Все посмотрели на Зеленку, который, сидя на камне, украдкой жевал хлеб, припасенный на середину дня. На обед отсюда заключенных в лагерь не водили, объединяя для них вечером и обед и ужин. По такой системе люди по пятнадцать часов подряд оставались без крошки во рту. В бригаде Арутюнова существовал добровольный уговор, стоивший для каждого немалых усилий, но весьма полезный: часть утренней пайки не есть до обеда. В Девятой своеобразным, но удобным сигналом для доедания утренних паек служил отпал на верхнем горизонте, ежедневно и почти точно производимый в середине дня.

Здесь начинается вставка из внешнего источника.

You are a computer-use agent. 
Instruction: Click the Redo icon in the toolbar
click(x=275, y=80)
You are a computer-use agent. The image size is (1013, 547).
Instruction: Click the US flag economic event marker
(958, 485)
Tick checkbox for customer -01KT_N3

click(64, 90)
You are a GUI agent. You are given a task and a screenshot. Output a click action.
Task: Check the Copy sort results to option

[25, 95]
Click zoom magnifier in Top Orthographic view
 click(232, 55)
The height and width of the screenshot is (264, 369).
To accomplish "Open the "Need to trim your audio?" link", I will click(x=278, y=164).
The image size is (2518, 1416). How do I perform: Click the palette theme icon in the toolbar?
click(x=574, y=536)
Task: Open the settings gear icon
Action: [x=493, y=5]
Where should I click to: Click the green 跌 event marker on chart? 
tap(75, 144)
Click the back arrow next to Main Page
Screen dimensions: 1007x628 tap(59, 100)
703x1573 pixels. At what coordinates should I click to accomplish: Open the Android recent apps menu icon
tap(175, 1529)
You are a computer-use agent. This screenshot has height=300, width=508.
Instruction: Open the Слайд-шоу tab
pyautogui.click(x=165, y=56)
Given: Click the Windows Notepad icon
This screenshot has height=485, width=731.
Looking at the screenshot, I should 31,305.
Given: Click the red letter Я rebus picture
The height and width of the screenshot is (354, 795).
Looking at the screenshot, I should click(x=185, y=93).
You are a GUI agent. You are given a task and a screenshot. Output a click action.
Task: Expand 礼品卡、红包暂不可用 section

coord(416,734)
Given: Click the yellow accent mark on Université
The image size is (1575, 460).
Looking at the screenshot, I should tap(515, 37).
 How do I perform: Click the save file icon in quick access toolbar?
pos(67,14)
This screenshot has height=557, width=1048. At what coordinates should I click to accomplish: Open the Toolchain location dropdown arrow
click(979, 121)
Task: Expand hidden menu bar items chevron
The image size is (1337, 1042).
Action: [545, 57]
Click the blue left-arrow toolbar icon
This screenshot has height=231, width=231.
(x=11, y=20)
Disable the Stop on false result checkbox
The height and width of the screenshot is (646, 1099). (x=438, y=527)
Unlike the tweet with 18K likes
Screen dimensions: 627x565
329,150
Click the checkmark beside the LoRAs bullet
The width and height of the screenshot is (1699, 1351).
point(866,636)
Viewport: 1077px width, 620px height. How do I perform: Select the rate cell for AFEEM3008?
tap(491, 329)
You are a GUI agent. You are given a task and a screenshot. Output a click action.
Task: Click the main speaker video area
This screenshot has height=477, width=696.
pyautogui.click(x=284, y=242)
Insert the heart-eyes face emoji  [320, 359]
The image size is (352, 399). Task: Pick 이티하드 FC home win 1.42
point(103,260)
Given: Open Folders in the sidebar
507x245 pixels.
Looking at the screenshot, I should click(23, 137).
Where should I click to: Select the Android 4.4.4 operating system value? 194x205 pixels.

— Добрые люди после обеда курят, а ты после курева обедаешь! — сказал Ткаченко.
Зеленка под неодобрительным взглядом звеньевого съежился еще сильнее, но есть продолжал. Себя он знал. Стоит только начать есть хлеб, как остановиться уже невозможно. Он будет прямо-таки жечь карман, пока не доешь его до крошки. Уж такая у Зеленки была натура. А тут еще развели разговоры про жратву.